Drawing client's proprioceptive awareness directly into contact with the practitioner's hands can create a two-way interaction. I have written about healings that derive from this form of shared awareness. It is still quite unique in the world of bodywork because it involves client conscious participation. Once clients feel the shifts towards pain release, relaxation, and freedom of movement that accrues, they become eager participants. Part of the transformation that both client and practitioner experience is a change in their relationship to pain. First is the realization that pain is a helpful signal, because it draws our attention to that body part and establishes a two-way meeting place. Second, because the sensations of pain are occurring now and that allows practitioner and client to join in presence and meet proprioceptively.

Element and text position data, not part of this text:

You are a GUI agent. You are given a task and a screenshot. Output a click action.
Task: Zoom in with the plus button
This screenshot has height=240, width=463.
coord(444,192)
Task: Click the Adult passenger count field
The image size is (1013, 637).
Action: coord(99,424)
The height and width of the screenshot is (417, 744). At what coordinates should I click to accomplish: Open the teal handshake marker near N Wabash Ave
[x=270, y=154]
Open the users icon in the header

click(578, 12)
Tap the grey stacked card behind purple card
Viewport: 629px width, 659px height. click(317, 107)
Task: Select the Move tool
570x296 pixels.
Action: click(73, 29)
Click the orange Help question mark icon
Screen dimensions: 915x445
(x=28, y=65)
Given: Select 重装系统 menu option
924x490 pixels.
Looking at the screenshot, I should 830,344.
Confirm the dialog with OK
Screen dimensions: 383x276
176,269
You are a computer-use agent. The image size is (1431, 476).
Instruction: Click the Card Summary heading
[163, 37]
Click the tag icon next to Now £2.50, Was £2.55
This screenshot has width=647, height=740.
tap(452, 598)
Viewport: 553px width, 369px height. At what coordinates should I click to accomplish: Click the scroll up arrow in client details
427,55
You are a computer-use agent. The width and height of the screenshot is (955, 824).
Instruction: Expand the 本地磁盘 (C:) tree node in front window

Third, that proprioceptive channel opens the possibility of engaging in mutual curiosity or shared hookup. Practitioner Questions like “What are you feeling here?” Client Responses like “I can feel the warmth of your hand.” Practitioner Responses like “I can feel some softening and warming right here under my thumb.” Client Responses like “I feel much less pain... it's almost as if the tissue is melting... I'm filling your hand with my breath and touch... the pain is gone!” Practitioner Questions like: “Can you feel these changes coming down your arm?” Client Responses like: “As you are bringing that movement into my shoulder, I feel freedom all the way up that side of my neck.” One thing that is possible with this kind of interaction is that both client and practitioner are affected! We also got to try out a new modality which we are calling Original Face Work. At one point the persons who had been on the table stood up and looked around the room… I was transfixed by how their inner faces reflected such beauty!

Our stay in Switzerland was made beautiful tours, magical by many persons and especially by Bill and Gabriella. They took us on sensational tours of old Zurich, boating the lake, Einstein’s coffee bar, Lenin’s apartment, cheese and chocolate outlets, exotic train rides, hiking excursions, and a Swiss beehive building with multiple colored entrances for different colonies. And the Alps were replete with dairy cows with bells which would start ringing early in the morning… and at one class break we went outside and yodeled to the Alps! Some of our best times were touring other parts of Switzerland with new-old friends.